I firmly believe that supercomputing of today is the mainstream computing of tomorrow. A year and a half ago I wrote a blog about the future of concurrent programming based on new developments in systems and languages in the HPC (High-Performance Computing) community. Hopefully, this year I’ll learn more at the SC11 conference that’s taking place in Seattle in November (my employer, Corensic, will have a booth there). I’m especially interested in Chapel, the HPCS (High Productivity Computing Systems) language under development by Cray Inc., also here in Seattle. There will be a whole-day Chapel tutorial at SC11, which I’m going to attend.

Why Chapel? Whenever I go to a conference and hear about a new language development to support parallel programming, I immediately compare it with Chapel. Chapel does task-based parallelism better than Cilk, TBB or PPL; data-based parallelism better than AMP or ArBB; generic programming better than D (sorry, Andrei, I’m really partial to concepts) — the list goes on. It’s unfortunate that Chapel is pigeonholed as an HPC language, because it’s perfectly adequate for general purpose programming. In fact I installed it on my laptop and wrote a few programs in it.

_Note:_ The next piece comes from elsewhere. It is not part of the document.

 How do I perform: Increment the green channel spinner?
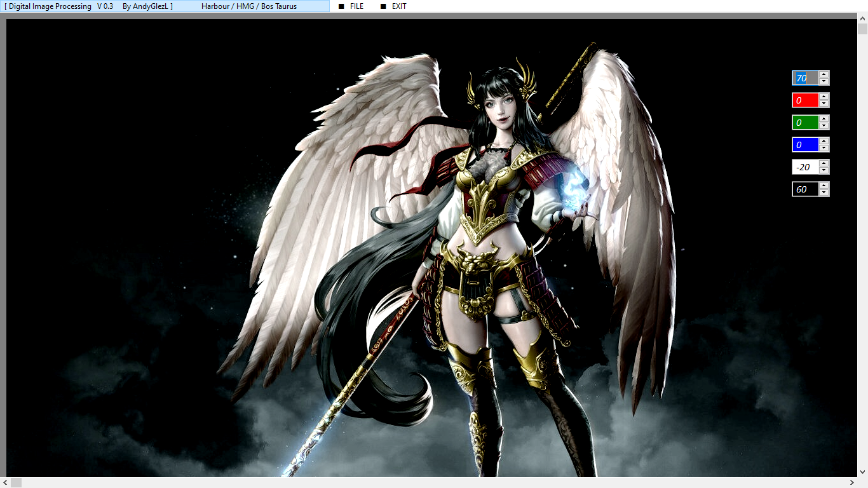click(x=824, y=119)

A lot of HPC is dedicated to scientific computations, modeling of complex systems, and processing of large quantities of data. That’s where parallel and distributed programming shines. There is no doubt in my mind that the kind of computational power that’s used in scientific computations today will soon be available on game consoles, desktops, and then on tablets and smartphones, likely in concert with cloud computing. But we are not going to use our iPhones to simulate chain reactions in nuclear warheads or heat conduction in rocket engines, are we?

So what everyday tasks could benefit from this kind of power? Obviously the game industry has insatiable appetite for computing resources. Enhanced and virtual reality are peeking from around the corner. Speech recognition and natural language processing have already made inroads into smartphones. But I’m sure that, once the power is there, we will find plenty of new and unexpected applications — If you build it, they will come.

The question is: How do we write programs that can harness the power of multicores, GPUs, and distributed systems like the Cloud — possibly all three at the same time? One thing I know for sure: Not by painstakingly managing threads, locks, message passing, copying of data over the network, etc. And this is where the current C++ (C++11) is stuck, and Chapel blazes the trail.

The major advantage of Chapel, in my mind, is that it separates the logic of the algorithm from the details of its implementation on a particular system. In the ideal world you would write a program in a high-level language and the compiler plus runtime would figure out how to run in on a particular system — what can be run in parallel, which parts can be delegated to GPUs, which parts can migrate to other machines on the network, and so on. Well, we can always dream! In reality the programmer must still tell the compiler all those things. Yes, you can do this in C++ but you’ll make your code totally unreadable. The details of implementation would quickly obscure the heart of the algorithm.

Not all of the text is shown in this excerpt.